The last month, I have had Mondays off, although I have used the day off to lesson plan. Starting today, though, I teach the "American Culture Club" on Monday nights. Students are allowed to come for free, but teachers receive extra pay to teach clubs. So some teachers go over the lyrics of popular songs or work on creative writing or direct dramas. I wanted to use the opportunity to help Moroccan students think about both the good and the bad sides of America.
So I'm starting my club with a section called "Dreams and Promises". We're going to read Langston Hughes' very descriptive but very manageable "A Dream Deferred" as well as selections from speeches by Martin Luther King, Jr. and Barack Obama.
I want my students to think critically about the much-touted "American Dream". It has been true for millions of immigrants, including everyone in my family, but not for everyone.
Here are some key parts of the three texts:
Dream Deferred – Langston Hughes
What happens to a dream deferred?
Does it dry up like a raisin in the sun?
Or fester like a sore-- And then run?
Does it stink like rotten meat?
Or crust and sugar over-- like a syrupy sweet?
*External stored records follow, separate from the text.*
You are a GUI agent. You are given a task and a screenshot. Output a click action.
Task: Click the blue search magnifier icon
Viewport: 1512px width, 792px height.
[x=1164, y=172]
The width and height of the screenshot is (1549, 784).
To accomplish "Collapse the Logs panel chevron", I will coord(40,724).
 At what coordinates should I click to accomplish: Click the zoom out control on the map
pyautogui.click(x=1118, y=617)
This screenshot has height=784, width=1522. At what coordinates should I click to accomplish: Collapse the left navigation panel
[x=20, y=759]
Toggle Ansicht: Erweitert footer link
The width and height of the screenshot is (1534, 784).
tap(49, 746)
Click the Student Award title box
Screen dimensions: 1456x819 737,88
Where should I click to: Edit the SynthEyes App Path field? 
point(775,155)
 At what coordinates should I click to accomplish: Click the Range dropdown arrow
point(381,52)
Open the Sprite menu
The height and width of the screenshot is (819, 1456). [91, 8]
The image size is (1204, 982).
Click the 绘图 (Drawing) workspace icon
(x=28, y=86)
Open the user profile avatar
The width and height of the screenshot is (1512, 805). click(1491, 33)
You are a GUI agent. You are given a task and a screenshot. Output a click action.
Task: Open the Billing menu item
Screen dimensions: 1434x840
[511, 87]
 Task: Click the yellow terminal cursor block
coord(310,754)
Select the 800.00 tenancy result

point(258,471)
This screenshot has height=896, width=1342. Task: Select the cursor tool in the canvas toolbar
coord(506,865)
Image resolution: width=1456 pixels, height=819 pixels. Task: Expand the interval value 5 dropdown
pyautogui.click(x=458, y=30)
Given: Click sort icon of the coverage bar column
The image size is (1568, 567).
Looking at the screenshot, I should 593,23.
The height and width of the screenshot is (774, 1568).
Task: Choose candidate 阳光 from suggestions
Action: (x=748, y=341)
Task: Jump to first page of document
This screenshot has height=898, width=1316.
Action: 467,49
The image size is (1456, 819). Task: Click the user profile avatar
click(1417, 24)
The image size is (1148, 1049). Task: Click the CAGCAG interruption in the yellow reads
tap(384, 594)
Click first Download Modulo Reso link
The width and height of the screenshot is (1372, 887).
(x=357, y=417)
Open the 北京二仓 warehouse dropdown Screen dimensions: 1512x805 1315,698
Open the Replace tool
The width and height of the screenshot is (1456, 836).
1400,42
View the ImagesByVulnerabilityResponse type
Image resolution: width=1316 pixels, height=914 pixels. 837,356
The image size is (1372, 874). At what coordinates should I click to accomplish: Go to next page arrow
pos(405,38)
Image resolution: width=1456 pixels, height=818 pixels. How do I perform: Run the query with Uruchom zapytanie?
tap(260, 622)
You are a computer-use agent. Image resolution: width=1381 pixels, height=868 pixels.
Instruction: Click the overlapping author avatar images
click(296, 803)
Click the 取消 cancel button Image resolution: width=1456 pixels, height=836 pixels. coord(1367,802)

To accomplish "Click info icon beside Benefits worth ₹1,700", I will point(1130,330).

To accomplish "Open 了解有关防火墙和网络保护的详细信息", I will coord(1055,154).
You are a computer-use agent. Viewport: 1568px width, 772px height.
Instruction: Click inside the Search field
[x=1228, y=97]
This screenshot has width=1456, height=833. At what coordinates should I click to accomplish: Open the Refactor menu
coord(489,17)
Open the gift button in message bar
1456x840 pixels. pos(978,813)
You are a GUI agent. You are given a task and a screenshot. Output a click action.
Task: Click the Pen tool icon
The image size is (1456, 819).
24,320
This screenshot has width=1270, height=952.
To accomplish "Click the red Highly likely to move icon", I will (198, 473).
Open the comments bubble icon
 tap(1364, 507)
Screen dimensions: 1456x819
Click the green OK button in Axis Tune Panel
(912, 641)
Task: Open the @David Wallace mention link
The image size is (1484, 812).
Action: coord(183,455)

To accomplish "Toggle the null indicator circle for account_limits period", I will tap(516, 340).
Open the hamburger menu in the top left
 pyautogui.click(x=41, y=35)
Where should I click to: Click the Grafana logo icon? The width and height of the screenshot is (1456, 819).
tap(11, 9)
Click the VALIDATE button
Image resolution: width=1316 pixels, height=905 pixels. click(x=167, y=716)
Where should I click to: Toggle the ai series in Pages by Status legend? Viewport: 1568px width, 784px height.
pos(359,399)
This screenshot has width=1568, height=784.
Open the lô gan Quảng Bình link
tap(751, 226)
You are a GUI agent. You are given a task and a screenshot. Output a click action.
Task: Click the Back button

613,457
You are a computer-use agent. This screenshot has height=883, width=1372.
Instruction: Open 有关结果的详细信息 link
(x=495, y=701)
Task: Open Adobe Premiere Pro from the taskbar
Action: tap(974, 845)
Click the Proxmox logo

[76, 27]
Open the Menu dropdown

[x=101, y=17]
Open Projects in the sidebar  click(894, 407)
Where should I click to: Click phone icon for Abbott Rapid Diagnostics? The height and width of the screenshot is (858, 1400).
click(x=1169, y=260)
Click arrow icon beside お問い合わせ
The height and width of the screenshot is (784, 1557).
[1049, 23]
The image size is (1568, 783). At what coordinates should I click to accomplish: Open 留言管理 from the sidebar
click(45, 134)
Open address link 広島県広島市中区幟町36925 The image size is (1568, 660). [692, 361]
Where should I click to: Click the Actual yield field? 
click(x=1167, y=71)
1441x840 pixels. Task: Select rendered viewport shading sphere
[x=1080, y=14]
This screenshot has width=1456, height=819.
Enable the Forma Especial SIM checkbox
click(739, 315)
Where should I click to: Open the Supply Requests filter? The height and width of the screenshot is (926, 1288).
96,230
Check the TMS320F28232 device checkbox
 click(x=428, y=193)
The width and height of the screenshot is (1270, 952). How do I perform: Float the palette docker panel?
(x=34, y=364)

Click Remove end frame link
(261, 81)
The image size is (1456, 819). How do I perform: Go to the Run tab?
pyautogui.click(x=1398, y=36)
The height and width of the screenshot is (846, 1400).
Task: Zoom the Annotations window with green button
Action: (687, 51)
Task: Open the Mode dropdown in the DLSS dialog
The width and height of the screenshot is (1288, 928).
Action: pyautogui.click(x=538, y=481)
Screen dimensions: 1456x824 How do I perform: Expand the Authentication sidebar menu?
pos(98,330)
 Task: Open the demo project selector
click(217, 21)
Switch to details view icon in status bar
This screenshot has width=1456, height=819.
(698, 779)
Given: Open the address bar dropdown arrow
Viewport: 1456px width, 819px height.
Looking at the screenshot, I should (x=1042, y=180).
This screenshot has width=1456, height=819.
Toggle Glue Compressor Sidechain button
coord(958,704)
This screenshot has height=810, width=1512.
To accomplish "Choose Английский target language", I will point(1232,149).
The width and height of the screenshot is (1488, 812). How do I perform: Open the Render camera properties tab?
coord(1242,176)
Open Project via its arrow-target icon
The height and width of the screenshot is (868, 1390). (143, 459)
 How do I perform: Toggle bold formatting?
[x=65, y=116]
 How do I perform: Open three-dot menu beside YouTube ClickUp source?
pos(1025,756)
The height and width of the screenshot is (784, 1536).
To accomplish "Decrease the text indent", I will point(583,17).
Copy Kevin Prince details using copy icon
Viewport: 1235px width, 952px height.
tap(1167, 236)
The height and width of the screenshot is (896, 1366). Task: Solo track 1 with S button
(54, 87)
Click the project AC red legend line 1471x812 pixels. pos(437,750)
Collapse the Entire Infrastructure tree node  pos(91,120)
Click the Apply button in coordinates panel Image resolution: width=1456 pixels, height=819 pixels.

Maybe it just sags like a heavy load.
Or does it explode?
Martin Luther King, Jr.
And so even though we face the difficulties of today and tomorrow, I still have a dream. It is a dream deeply rooted in the American dream.
I have a dream that one day this nation will rise up and live out the true meaning of its creed: "We hold these truths to be self-evident, that all men are created equal."
I have a dream that one day on the red hills of Georgia, the sons of former slaves and the sons of former slave owners will be able to sit down together at the table of brotherhood.
I have a dream that one day even the state of Mississippi, a state sweltering with the heat of injustice, sweltering with the heat of oppression, will be transformed into an oasis of freedom and justice.
I have a dream that my four little children will one day live in a nation where they will not be judged by the color of their skin but by the content of their character.
I have a dream today!
I have a dream that one day, down in Alabama, with its vicious racists, with its governor having his lips dripping with the words of "interposition" and "nullification" -- one day right there in Alabama little black boys and black girls will be able to join hands with little white boys and white girls as sisters and brothers.
I have a dream today!
Barack Obama
This country of ours has more wealth than any nation, but that's not what makes us rich. We have the most powerful military on Earth, but that's not what makes us strong. Our universities and our culture are the envy of the world, but that's not what keeps the world coming to our shores.
Instead, it is that American spirit - that American promise - that pushes us forward even when the path is uncertain; that binds us together in spite of our differences; that makes us fix our eye not on what is seen, but what is unseen, that better place around the bend.
That promise is our greatest inheritance. It's a promise I make to my daughters when I tuck them in at night, and a promise that you make to yours - a promise that has led immigrants to cross oceans and pioneers to travel west; a promise that led workers to picket lines, and women to reach for the ballot.
And it is that promise that forty five years ago today, brought Americans from every corner of this land to stand together on a Mall in Washington, before Lincoln's Memorial, and hear a young preacher from Georgia speak of his dream.
The men and women who gathered there could've heard many things. They could've heard words of anger and discord. They could've been told to succumb to the fear and frustration of so many dreams deferred.
But what the people heard instead - people of every creed and color, from every walk of life - is that in America, our destiny is inextricably linked. That together, our dreams can be one.